Alexander Parkes

Químico, metalúrgico e inventor britânico, nasceu a 29 de dezembro de 1813, na cidade de Birmingham, em Inglaterra, e faleceu a 29 de junho de 1890, nos arredores de Londres, em West Dulwich. Cresceu em termos de formação entre a ideologia e a invenção, não chegando a ser um académico nas áreas da física e da química, embora esta ausência de base científica fosse normal no século XIX. Mas tal não obstou a que inovasse cientificamente e aperfeiçoasse métodos de produção industrial. O seu trabalho esteve sempre mais ligado à metalurgia, área em que demonstrou grandes capacidades. Por exemplo, foi mesmo o primeiro metalúrgico a propor o uso de fósforo no fabrico de ligas metais de forma a aumentar a sua dureza e resistência. Também se notabilizou por uma outra invenção na metalurgia, o método de extrair prata do minério de chumbo (1850), através da adição de zinco no chumbo. Ambos eram misturados e submetido a um processo de fusão. Quando misturado, o zinco em fusão reage e forma compostos contendo alguma prata e ouro que existiam no chumbo. Os compostos de zinco são mais leves que o chumbo e, depois de arrefecidos, formam uma crosta que pode ser facilmente removível. Este método de obtenção de prata ficou a chamar-se, precisamente, de Parkes.
Mas os maiores louros de Alexander Parkes não vieram da metalurgia. Parkes trabalhava por vezes no fabrico de borracha natural, numa época em que então se registavam grandes avanços na descoberta da vulcanização e no desenvolvimento da tecnologia industrial a ela ligada. A procura indistrial de borracha era cada vez maior, não conseguindo as manufaturas produzir a um ritmo consonante com o as exigências do mercado. Parkes começou a interessar-se então por substâncias que se pudessem revelar alternativas à borracha, ou com resultados similares, em termos de matéria-prima para outras aplicações industriais. Surgiu assim o contributo mais importante de Alexander Parkes como inventor. De facto, a ele se deve a descoberta do processo de vulcanização a frio (1841), um método apropriado para a obtenção de lâminas muito finas de borracha ou objetos de pouca espessura no mesmo material. Tendo também tomado conhecimento de uma substância chamada nitrato de celulose ("descoberta" em 1845, em Basiléia, Suíça, por C. F. Schönbein) Alexander Parkes desenvolveu um novo material que poderia ser usado em estado sólido, plástico ou fluído, por vezes duro como marfim, opaco, flexível, impermeável, colorável e podendo ser usado em utensílios e ferramentas. Este material flexível e durável chamou-se Parkesine (c. 1855, com patente registada em 1861).

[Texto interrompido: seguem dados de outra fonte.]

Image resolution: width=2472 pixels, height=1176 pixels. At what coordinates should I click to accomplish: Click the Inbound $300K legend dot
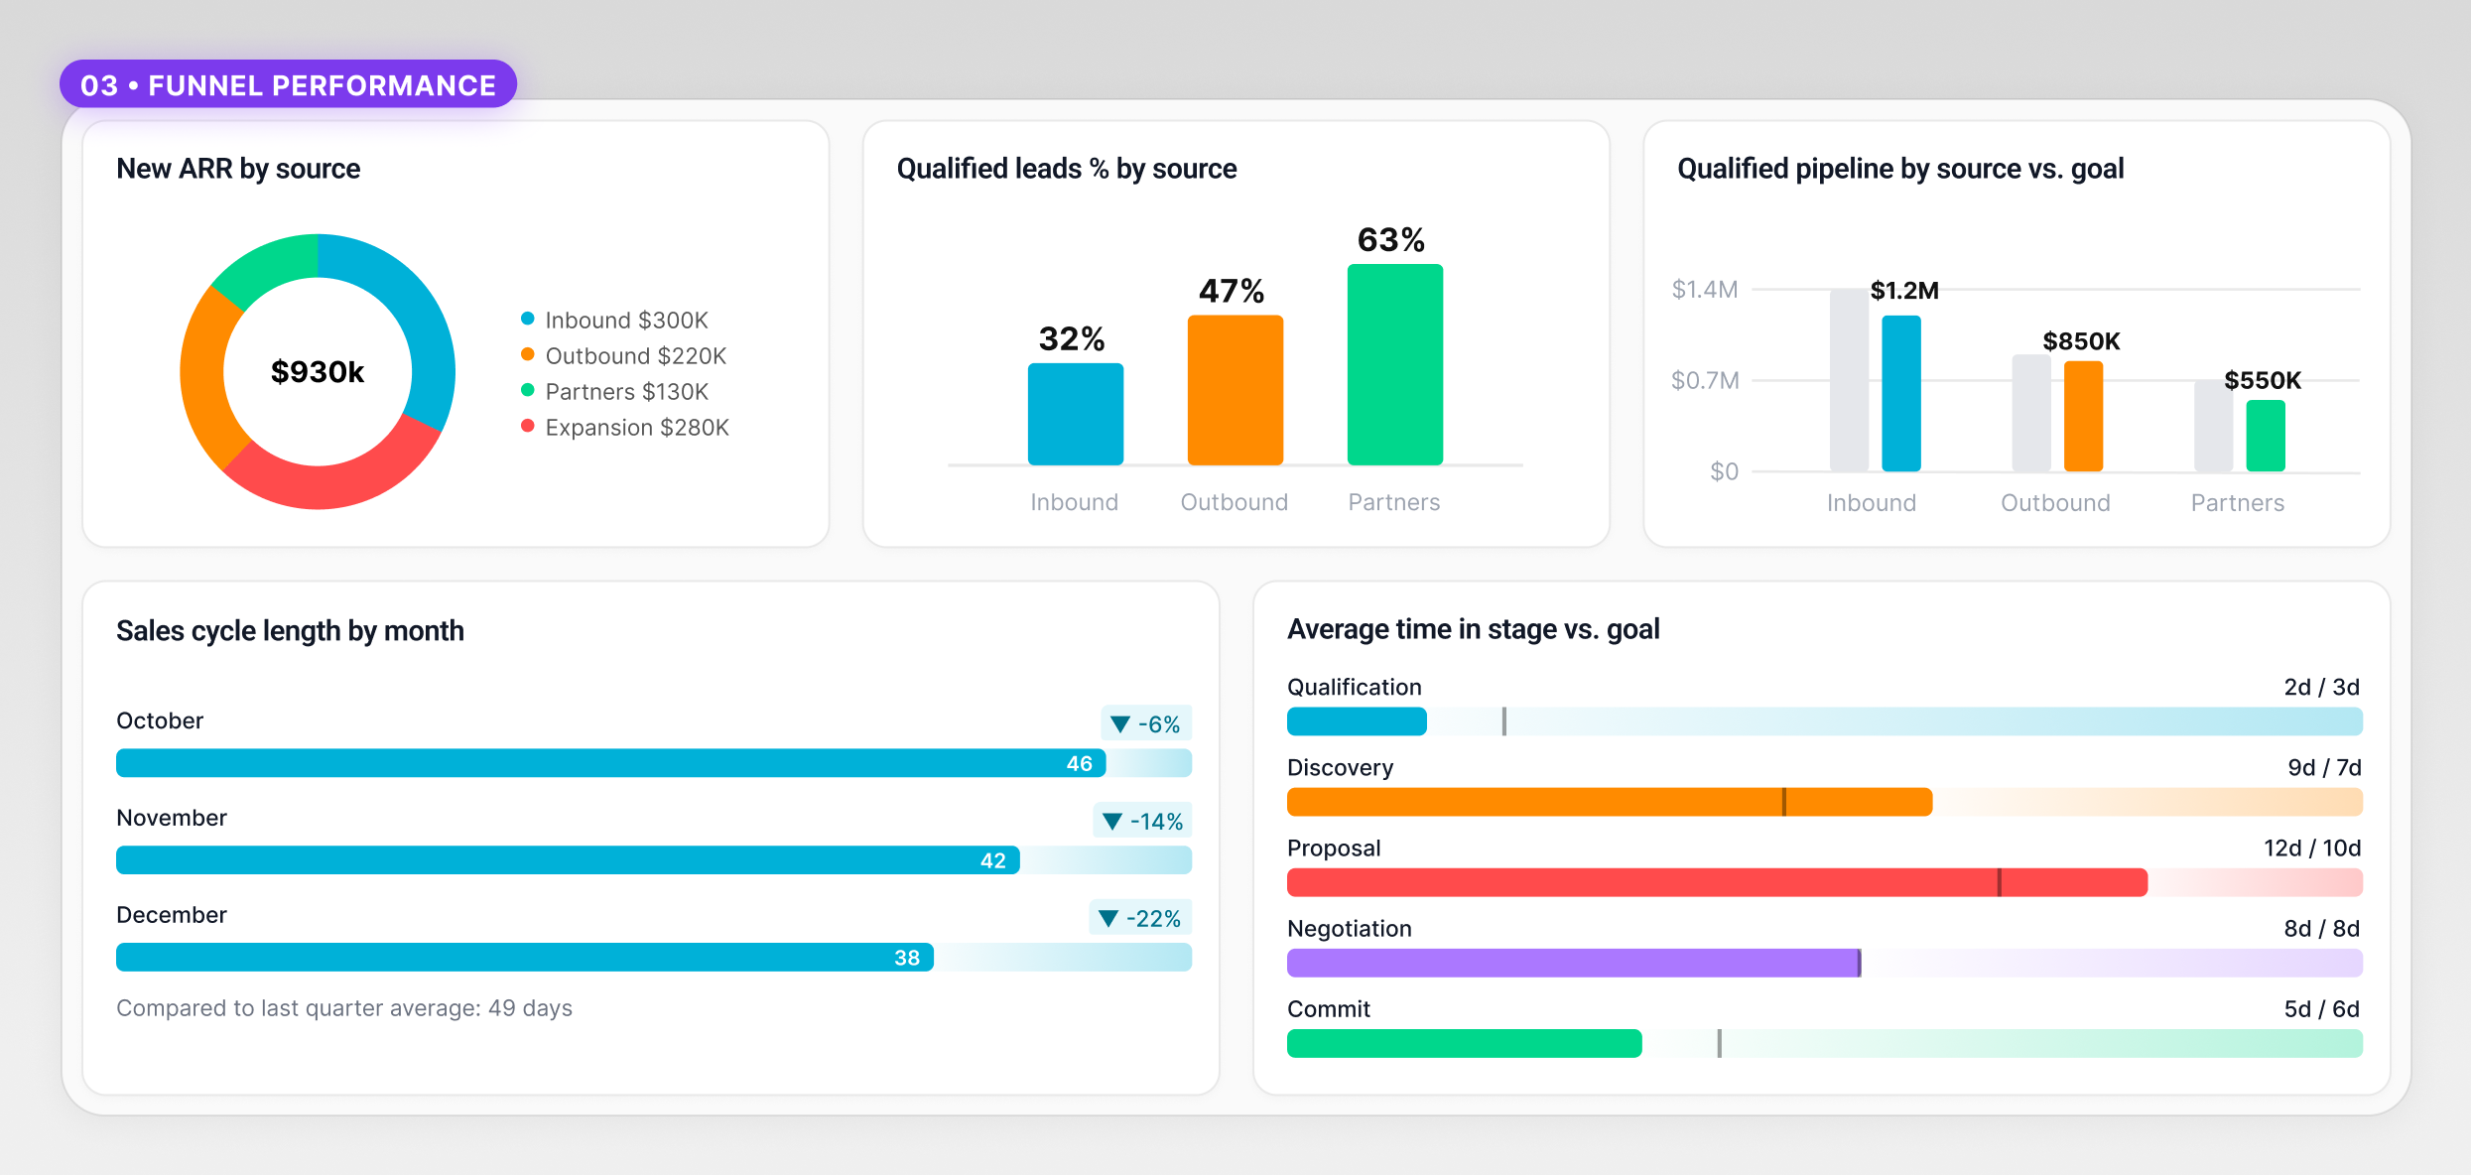click(528, 319)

A Parkesine - divulgada por toda a Grã-Bretanha a partir da Grande Exposição de Londres de 1862 - foi quimicamente obtida a partir de uma mistura de clorofórmio e óleo de rícino, processo este que conduziu depois ao desenvolvimento do primeiro material plástico sintético, o celuloide. Nasciam então os polímeros.
Em 1866, Parkes fundou a Parkesine Company para fabrico de produtos com base no seu novo material. Pouco tempo depois, todavia, a empresa faliu. Mais tarde fundou outra empresa, em parceria com Daniel Spill, que em 1874 faliria também. Parkes tinha mais sorte, na verdade, com as descobertas e inventos.